Nel conteggio sono state individuate le attività aperte 105, quelle chiuse 30 (non specificato il motivo), in affitto o in vendita 13, solo 3 attività hanno chiuso per ferie.

Delle trenta attività chiuse, non specificate, molte sono in questo stato da più di 4 mesi, venti in particolare, le altre dieci sono dovute a cambi di sede o ristrutturazioni.

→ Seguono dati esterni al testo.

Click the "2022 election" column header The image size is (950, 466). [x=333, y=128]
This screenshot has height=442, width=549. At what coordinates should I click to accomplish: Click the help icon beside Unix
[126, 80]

La prospettiva complessiva sul commercio locale non sembra essere florida: se solo si pensa alla situazione tipica di un giorno infrasettimanale, ad un’ora di punta, con negozi aperti ma quasi vuoti, nasce l’ipotesi che la crisi abbia penalizzato soprattutto quest’anno il settore. Molti negozi gestori di marchi, come Alcott, Original Marines, hanno deciso di “emigrare” altrove. Dovremmo chiederci come mai accade tutto questo. La crisi economica ha un peso fondamentale, ma nella gestione quotidiana delle attività commerciali sussiste anche una certa responsabilità da parte del proprietario del negozio a far sì che le persone possano sentirsi ispirate all’acquisto. Se è vero che con lo sviluppo dei centri commerciali a pochi passi, i cittadini sono portati a fare compere in questi grossi agglomerati dove la possibilità di scelta è molto elevata, rispetto ai pochi negozi del paese, è anche vero che le scelte nascono da alcuni condizionamenti psicologici. Attualmente qualsiasi negozio che adotta una politica improntata sul marketing sa che deve rendere “sensazionale” un acquisto, cercando di investire su nuovi sistemi di comunicazione (verbale e non verbale) che definiscono le regole della vendita.

Dalla cura dell’estetica del negozio, dalla scelta di alcuni colori rispetto ad altri, dalla possibilità di fare promozioni e sconti particolari. D’altronde, non dimentichiamo come l’amministrazione comunale precedente non abbia investito una minima risorsa nella valorizzazione del territorio dal punto di vista commerciale, non ci sono stati eventi particolari che abbiano messo in luce le attività locali. Eventi sporadici natalizi hanno dato spazio a delle associazioni di artigianato o a qualche produttore locale, ma pochi sono stati i negozi che hanno potuto scendere in campo. Si potrebbero mettere in moto molte iniziative al riguardo, ovviamente ci si aspetta che la nuova amministrazione possa dare segno di discontinuità dal passato.